Data section
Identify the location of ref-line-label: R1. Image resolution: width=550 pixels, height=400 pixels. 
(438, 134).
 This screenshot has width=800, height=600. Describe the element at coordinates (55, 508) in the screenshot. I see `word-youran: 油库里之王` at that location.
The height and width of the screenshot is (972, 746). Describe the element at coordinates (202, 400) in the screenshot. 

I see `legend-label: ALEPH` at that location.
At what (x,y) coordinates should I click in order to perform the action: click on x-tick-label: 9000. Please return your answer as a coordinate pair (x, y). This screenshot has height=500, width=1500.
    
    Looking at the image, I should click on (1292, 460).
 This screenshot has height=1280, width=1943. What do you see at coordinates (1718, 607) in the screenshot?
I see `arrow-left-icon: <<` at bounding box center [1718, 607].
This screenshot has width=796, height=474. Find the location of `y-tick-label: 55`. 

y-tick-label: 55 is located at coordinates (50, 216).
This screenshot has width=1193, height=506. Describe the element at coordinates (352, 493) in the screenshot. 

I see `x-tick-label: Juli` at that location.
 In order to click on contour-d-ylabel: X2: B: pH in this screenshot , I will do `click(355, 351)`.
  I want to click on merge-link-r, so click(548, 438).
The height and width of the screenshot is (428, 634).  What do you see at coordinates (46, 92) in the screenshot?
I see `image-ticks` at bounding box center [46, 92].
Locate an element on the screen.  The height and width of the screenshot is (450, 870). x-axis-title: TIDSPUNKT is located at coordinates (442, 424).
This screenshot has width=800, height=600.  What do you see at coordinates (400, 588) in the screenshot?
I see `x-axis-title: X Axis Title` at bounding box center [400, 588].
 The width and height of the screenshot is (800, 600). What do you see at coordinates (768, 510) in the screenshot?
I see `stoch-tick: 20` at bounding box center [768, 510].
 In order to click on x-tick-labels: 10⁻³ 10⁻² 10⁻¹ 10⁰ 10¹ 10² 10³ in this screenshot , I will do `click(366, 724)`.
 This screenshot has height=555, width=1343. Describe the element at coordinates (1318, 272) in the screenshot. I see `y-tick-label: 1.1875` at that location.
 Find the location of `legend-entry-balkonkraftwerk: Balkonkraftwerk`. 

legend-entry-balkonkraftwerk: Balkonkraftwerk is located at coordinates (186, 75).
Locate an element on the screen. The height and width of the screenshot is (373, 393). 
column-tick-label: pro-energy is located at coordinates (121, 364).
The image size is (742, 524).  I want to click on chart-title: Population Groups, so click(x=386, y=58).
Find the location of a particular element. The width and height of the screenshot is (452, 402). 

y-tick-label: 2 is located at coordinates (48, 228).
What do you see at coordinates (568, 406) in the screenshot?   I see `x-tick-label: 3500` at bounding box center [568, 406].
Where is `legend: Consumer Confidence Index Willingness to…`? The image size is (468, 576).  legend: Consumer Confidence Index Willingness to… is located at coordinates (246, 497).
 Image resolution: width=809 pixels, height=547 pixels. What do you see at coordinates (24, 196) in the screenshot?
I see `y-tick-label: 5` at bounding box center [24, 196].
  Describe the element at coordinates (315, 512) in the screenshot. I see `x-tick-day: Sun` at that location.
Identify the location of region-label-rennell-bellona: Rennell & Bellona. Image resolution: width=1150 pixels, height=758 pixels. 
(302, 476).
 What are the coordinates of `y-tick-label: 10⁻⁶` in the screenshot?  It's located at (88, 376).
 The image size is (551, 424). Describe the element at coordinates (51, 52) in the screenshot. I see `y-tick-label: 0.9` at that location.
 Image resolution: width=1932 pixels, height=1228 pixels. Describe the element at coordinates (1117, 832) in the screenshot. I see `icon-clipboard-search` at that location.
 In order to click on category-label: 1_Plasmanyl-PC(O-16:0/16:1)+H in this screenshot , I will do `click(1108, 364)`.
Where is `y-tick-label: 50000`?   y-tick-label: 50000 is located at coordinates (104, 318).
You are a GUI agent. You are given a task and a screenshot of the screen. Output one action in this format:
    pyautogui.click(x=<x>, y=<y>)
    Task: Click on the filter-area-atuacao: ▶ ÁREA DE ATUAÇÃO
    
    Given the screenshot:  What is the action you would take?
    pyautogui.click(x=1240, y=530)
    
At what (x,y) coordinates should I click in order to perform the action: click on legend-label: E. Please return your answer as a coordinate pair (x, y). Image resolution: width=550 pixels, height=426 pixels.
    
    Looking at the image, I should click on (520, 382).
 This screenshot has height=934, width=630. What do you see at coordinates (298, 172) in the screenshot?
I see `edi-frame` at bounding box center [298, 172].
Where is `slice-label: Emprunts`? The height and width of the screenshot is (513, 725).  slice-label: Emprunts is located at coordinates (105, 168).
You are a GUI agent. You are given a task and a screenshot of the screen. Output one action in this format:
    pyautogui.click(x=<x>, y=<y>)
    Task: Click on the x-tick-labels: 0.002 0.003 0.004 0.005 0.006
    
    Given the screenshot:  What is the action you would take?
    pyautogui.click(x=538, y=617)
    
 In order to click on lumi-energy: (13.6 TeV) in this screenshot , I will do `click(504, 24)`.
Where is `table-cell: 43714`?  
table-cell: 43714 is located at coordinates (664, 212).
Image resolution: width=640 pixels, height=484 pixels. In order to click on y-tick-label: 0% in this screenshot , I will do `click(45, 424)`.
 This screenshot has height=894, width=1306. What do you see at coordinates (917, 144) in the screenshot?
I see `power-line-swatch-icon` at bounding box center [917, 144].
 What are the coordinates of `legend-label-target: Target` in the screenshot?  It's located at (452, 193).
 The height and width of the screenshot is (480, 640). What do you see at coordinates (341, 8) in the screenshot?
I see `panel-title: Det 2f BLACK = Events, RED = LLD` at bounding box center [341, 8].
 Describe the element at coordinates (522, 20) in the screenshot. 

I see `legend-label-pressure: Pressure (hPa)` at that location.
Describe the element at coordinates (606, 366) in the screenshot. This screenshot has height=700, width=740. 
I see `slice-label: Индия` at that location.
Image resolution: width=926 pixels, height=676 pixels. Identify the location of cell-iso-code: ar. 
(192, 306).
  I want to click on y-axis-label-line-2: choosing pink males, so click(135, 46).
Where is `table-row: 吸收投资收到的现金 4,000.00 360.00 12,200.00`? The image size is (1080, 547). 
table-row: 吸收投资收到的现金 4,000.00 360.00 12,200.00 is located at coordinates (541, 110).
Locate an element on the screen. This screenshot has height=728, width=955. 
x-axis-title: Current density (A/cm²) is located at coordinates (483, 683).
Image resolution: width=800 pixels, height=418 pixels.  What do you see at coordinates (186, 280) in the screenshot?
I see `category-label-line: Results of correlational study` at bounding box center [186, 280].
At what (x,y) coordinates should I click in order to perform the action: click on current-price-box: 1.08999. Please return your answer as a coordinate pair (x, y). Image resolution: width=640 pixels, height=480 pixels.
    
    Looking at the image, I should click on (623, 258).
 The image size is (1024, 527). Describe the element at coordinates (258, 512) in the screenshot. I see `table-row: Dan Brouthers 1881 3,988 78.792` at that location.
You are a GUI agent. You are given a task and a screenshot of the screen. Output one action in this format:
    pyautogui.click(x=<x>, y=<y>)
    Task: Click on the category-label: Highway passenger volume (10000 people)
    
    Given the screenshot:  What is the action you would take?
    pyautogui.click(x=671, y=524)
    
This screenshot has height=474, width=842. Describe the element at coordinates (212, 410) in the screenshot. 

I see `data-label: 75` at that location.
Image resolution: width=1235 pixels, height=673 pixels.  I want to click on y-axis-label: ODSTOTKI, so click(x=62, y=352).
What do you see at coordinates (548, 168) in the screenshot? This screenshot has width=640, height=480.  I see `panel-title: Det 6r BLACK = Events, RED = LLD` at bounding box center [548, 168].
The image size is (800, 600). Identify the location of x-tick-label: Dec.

Work instructions
Reproduce all of the material above verbatim, from its first line through its last, without any change.

Response
Identify the location of ref-line-label: R1. Image resolution: width=550 pixels, height=400 pixels. 
(438, 134).
 This screenshot has width=800, height=600. Describe the element at coordinates (55, 508) in the screenshot. I see `word-youran: 油库里之王` at that location.
The height and width of the screenshot is (972, 746). Describe the element at coordinates (202, 400) in the screenshot. 

I see `legend-label: ALEPH` at that location.
At what (x,y) coordinates should I click in order to perform the action: click on x-tick-label: 9000. Please return your answer as a coordinate pair (x, y). This screenshot has height=500, width=1500.
    
    Looking at the image, I should click on (1292, 460).
 This screenshot has height=1280, width=1943. What do you see at coordinates (1718, 607) in the screenshot?
I see `arrow-left-icon: <<` at bounding box center [1718, 607].
This screenshot has width=796, height=474. Find the location of `y-tick-label: 55`. 

y-tick-label: 55 is located at coordinates (50, 216).
This screenshot has width=1193, height=506. Describe the element at coordinates (352, 493) in the screenshot. 

I see `x-tick-label: Juli` at that location.
 In order to click on contour-d-ylabel: X2: B: pH in this screenshot , I will do `click(355, 351)`.
  I want to click on merge-link-r, so click(548, 438).
The height and width of the screenshot is (428, 634).  What do you see at coordinates (46, 92) in the screenshot?
I see `image-ticks` at bounding box center [46, 92].
Locate an element on the screen.  The height and width of the screenshot is (450, 870). x-axis-title: TIDSPUNKT is located at coordinates (442, 424).
This screenshot has width=800, height=600.  What do you see at coordinates (400, 588) in the screenshot?
I see `x-axis-title: X Axis Title` at bounding box center [400, 588].
 The width and height of the screenshot is (800, 600). What do you see at coordinates (768, 510) in the screenshot?
I see `stoch-tick: 20` at bounding box center [768, 510].
 In order to click on x-tick-labels: 10⁻³ 10⁻² 10⁻¹ 10⁰ 10¹ 10² 10³ in this screenshot , I will do `click(366, 724)`.
 This screenshot has height=555, width=1343. Describe the element at coordinates (1318, 272) in the screenshot. I see `y-tick-label: 1.1875` at that location.
 Find the location of `legend-entry-balkonkraftwerk: Balkonkraftwerk`. 

legend-entry-balkonkraftwerk: Balkonkraftwerk is located at coordinates (186, 75).
Locate an element on the screen. The height and width of the screenshot is (373, 393). 
column-tick-label: pro-energy is located at coordinates (121, 364).
The image size is (742, 524).  I want to click on chart-title: Population Groups, so click(x=386, y=58).
Find the location of a particular element. The width and height of the screenshot is (452, 402). 

y-tick-label: 2 is located at coordinates (48, 228).
What do you see at coordinates (568, 406) in the screenshot?   I see `x-tick-label: 3500` at bounding box center [568, 406].
Where is `legend: Consumer Confidence Index Willingness to…`? The image size is (468, 576).  legend: Consumer Confidence Index Willingness to… is located at coordinates (246, 497).
 Image resolution: width=809 pixels, height=547 pixels. What do you see at coordinates (24, 196) in the screenshot?
I see `y-tick-label: 5` at bounding box center [24, 196].
  Describe the element at coordinates (315, 512) in the screenshot. I see `x-tick-day: Sun` at that location.
Identify the location of region-label-rennell-bellona: Rennell & Bellona. Image resolution: width=1150 pixels, height=758 pixels. 
(302, 476).
 What are the coordinates of `y-tick-label: 10⁻⁶` in the screenshot?  It's located at (88, 376).
 The image size is (551, 424). Describe the element at coordinates (51, 52) in the screenshot. I see `y-tick-label: 0.9` at that location.
 Image resolution: width=1932 pixels, height=1228 pixels. Describe the element at coordinates (1117, 832) in the screenshot. I see `icon-clipboard-search` at that location.
 In order to click on category-label: 1_Plasmanyl-PC(O-16:0/16:1)+H in this screenshot , I will do `click(1108, 364)`.
Where is `y-tick-label: 50000`?   y-tick-label: 50000 is located at coordinates (104, 318).
You are a GUI agent. You are given a task and a screenshot of the screen. Output one action in this format:
    pyautogui.click(x=<x>, y=<y>)
    Task: Click on the filter-area-atuacao: ▶ ÁREA DE ATUAÇÃO
    
    Given the screenshot:  What is the action you would take?
    pyautogui.click(x=1240, y=530)
    
At what (x,y) coordinates should I click in order to perform the action: click on legend-label: E. Please return your answer as a coordinate pair (x, y). Image resolution: width=550 pixels, height=426 pixels.
    
    Looking at the image, I should click on (520, 382).
 This screenshot has height=934, width=630. What do you see at coordinates (298, 172) in the screenshot?
I see `edi-frame` at bounding box center [298, 172].
Where is `slice-label: Emprunts`? The height and width of the screenshot is (513, 725).  slice-label: Emprunts is located at coordinates (105, 168).
You are a GUI agent. You are given a task and a screenshot of the screen. Output one action in this format:
    pyautogui.click(x=<x>, y=<y>)
    Task: Click on the x-tick-labels: 0.002 0.003 0.004 0.005 0.006
    
    Given the screenshot:  What is the action you would take?
    pyautogui.click(x=538, y=617)
    
 In order to click on lumi-energy: (13.6 TeV) in this screenshot , I will do `click(504, 24)`.
Where is `table-cell: 43714`?  
table-cell: 43714 is located at coordinates (664, 212).
Image resolution: width=640 pixels, height=484 pixels. In order to click on y-tick-label: 0% in this screenshot , I will do `click(45, 424)`.
 This screenshot has height=894, width=1306. What do you see at coordinates (917, 144) in the screenshot?
I see `power-line-swatch-icon` at bounding box center [917, 144].
 What are the coordinates of `legend-label-target: Target` in the screenshot?  It's located at (452, 193).
 The height and width of the screenshot is (480, 640). What do you see at coordinates (341, 8) in the screenshot?
I see `panel-title: Det 2f BLACK = Events, RED = LLD` at bounding box center [341, 8].
 Describe the element at coordinates (522, 20) in the screenshot. 

I see `legend-label-pressure: Pressure (hPa)` at that location.
Describe the element at coordinates (606, 366) in the screenshot. This screenshot has height=700, width=740. 
I see `slice-label: Индия` at that location.
Image resolution: width=926 pixels, height=676 pixels. Identify the location of cell-iso-code: ar. 
(192, 306).
  I want to click on y-axis-label-line-2: choosing pink males, so click(135, 46).
Where is `table-row: 吸收投资收到的现金 4,000.00 360.00 12,200.00`? The image size is (1080, 547). 
table-row: 吸收投资收到的现金 4,000.00 360.00 12,200.00 is located at coordinates (541, 110).
Locate an element on the screen. This screenshot has height=728, width=955. 
x-axis-title: Current density (A/cm²) is located at coordinates (483, 683).
Image resolution: width=800 pixels, height=418 pixels.  What do you see at coordinates (186, 280) in the screenshot?
I see `category-label-line: Results of correlational study` at bounding box center [186, 280].
At what (x,y) coordinates should I click in order to perform the action: click on current-price-box: 1.08999. Please return your answer as a coordinate pair (x, y). Image resolution: width=640 pixels, height=480 pixels.
    
    Looking at the image, I should click on (623, 258).
 The image size is (1024, 527). Describe the element at coordinates (258, 512) in the screenshot. I see `table-row: Dan Brouthers 1881 3,988 78.792` at that location.
You are a GUI agent. You are given a task and a screenshot of the screen. Output one action in this format:
    pyautogui.click(x=<x>, y=<y>)
    Task: Click on the category-label: Highway passenger volume (10000 people)
    
    Given the screenshot:  What is the action you would take?
    pyautogui.click(x=671, y=524)
    
This screenshot has height=474, width=842. Describe the element at coordinates (212, 410) in the screenshot. 

I see `data-label: 75` at that location.
Image resolution: width=1235 pixels, height=673 pixels.  I want to click on y-axis-label: ODSTOTKI, so click(x=62, y=352).
What do you see at coordinates (548, 168) in the screenshot? This screenshot has width=640, height=480.  I see `panel-title: Det 6r BLACK = Events, RED = LLD` at bounding box center [548, 168].
The image size is (800, 600). Identify the location of x-tick-label: Dec.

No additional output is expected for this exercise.